It’s easy for anxiety to get the better of Crossroads residents amid the uncertainty of the new coronavirus pandemic.
“The unknown is scarier than anything else,” said Justin Alexander, a Victoria native, licensed professional counselor and co-founder of mental health provider Believe Behavioral Services.
With the first COVID-19 related death in Texas reported in nearby Matagorda County and the national number of infections at more than 4,000, it can be hard not to worry. But Crossroads residents should not let those worries get the better of them although counselors said the pandemic has increased worries with their patients.
“The response I’m seeing in this short time frame is very different than with past events, and I think it’s mainly because we’ve gotten into this state of anxiety,” Alexander said.
While the COVID-19 pandemic may be new to the world, Crossroads residents should remember that uncertainty is not.
“Of course you worry,” said Lane Johnson, chief medical officer for the Gulf Bend Center, which offers public mental health services in the Crossroads. “What I want them to focus on is what do you actually control. Stop worrying about what you have no control over.”
“We’re not out of control, we’re just not in as much control as we are previously used to,” he said.
Unlike previous disasters and calamities like Hurricane Harvey and 9/11, there’s plenty Crossroads residents can do to protect themselves in the new coronavirus pandemic.
Public health officials have said washing hands, social distancing and good hygiene are among the best methods to prevent the spread of the virus.
Ironically, after 9/11 and Harvey, there was little for Americans to do other than wait and hope for the best, Alexander said.
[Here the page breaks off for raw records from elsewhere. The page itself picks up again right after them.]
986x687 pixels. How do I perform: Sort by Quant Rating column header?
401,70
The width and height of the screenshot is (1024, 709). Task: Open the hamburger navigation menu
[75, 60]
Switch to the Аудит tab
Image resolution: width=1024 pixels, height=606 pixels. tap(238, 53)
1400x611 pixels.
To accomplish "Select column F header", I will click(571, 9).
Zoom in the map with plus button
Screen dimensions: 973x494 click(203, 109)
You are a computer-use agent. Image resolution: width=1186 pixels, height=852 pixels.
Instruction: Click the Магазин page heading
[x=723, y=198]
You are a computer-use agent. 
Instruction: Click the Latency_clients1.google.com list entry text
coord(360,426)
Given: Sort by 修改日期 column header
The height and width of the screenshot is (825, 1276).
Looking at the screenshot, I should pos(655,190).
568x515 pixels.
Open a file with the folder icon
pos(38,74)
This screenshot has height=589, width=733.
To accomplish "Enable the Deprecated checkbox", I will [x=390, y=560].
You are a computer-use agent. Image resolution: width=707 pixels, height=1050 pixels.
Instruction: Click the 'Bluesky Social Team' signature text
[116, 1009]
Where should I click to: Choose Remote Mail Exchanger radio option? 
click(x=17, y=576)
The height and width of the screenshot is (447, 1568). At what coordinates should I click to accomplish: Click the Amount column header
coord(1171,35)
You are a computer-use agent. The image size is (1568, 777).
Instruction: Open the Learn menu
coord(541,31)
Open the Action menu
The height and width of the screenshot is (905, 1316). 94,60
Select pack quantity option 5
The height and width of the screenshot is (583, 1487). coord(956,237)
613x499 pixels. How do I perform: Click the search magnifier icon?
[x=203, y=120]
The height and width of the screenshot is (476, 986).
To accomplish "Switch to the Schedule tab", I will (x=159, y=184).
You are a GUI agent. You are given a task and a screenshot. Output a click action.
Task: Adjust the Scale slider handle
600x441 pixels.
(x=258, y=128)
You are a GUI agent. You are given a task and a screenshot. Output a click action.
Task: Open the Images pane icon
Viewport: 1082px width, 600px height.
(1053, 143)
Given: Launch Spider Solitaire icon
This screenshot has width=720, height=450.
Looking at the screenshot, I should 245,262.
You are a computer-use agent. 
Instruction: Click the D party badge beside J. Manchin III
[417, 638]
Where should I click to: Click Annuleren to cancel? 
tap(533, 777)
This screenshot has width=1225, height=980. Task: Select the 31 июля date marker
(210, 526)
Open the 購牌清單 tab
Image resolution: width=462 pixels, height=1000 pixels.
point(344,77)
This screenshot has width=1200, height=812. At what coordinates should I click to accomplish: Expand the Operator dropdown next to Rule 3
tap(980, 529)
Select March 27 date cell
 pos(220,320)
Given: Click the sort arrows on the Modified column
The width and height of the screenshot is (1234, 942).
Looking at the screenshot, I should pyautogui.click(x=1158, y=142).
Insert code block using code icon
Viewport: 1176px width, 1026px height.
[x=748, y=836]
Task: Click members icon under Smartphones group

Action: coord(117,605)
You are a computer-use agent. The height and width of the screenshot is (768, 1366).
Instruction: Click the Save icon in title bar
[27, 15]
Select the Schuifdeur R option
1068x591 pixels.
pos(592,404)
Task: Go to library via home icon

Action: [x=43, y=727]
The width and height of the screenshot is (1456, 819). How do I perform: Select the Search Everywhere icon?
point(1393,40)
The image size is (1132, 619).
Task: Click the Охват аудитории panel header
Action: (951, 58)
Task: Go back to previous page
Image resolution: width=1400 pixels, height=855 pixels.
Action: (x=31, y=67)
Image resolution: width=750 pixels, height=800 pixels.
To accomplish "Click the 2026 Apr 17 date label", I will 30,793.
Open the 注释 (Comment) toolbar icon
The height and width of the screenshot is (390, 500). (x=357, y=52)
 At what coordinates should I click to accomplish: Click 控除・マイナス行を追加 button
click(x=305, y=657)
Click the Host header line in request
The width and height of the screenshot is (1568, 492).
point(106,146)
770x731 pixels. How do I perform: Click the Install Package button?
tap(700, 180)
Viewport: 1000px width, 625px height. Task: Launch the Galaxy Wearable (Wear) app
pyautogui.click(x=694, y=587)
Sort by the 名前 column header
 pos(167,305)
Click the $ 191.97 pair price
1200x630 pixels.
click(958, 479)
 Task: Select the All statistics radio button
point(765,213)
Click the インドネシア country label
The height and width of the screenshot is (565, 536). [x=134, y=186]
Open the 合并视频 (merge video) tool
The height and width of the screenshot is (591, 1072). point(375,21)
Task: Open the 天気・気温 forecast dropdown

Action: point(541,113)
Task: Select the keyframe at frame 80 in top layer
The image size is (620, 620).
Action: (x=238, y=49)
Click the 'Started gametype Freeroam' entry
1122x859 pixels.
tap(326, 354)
Good practices for sleep, eating and exercise can go a long way in managing anxiety related to the new coronavirus, according to the Centers for Disease Control and Prevention. So can taking a break from troubling news reports.
But those strategies cannot substitute for directly addressing the thoughts that are causing the fears, Alexander said.
“If you notice an increase in anxiety, the first questions you ask are ‘What was just going though my mind? ... What’s the evidence for this ... or against this?’” he said. “You challenge those thoughts.”
During disasters where events are beyond an individual’s control, the public also can find themselves in a runaway cycle of anxiety known as “catastrophizing.”
“Catastrophizing is a thinking error that means ‘I’m not sure what is going to happen, but it’s going to be bad,’” Alexander said.
According to Psychology Today, the condition is widely studied and involves two steps of detrimental thinking.
First, people may predict a negative outcome even when the future is not apparent.
And then they may jump to the conclusion that if a negative outcome does occur, it will result in a catastrophe.
Panic buying, Alexander said, is one way people cope with feelings of powerlessness and uncertainty.
In recent days, Crossroads groceries and supermarkets have reported sellouts for toilet paper, hand sanitizer and food, prompting some to restrict the number of items per customer.
When people feel they lack control in their lives, they may try to regain it through other available means – like purchasing supplies.
And when others see empty shelves and hear about stockpiling, they may feel compelled to also engage in panic buying, thus creating a cycle.
Crossroads residents can both support their community and take control in their own lives by refraining from buying too many essential items.
Finally, when residents find themselves unable to cope with their anxieties despite their best efforts, it may be time to seek help from a mental health professional.
And doing so, Alexander said, should not cause anyone to feel shame or embarrassment.“(Even) counselors go to counseling,” he said. “We all do this.”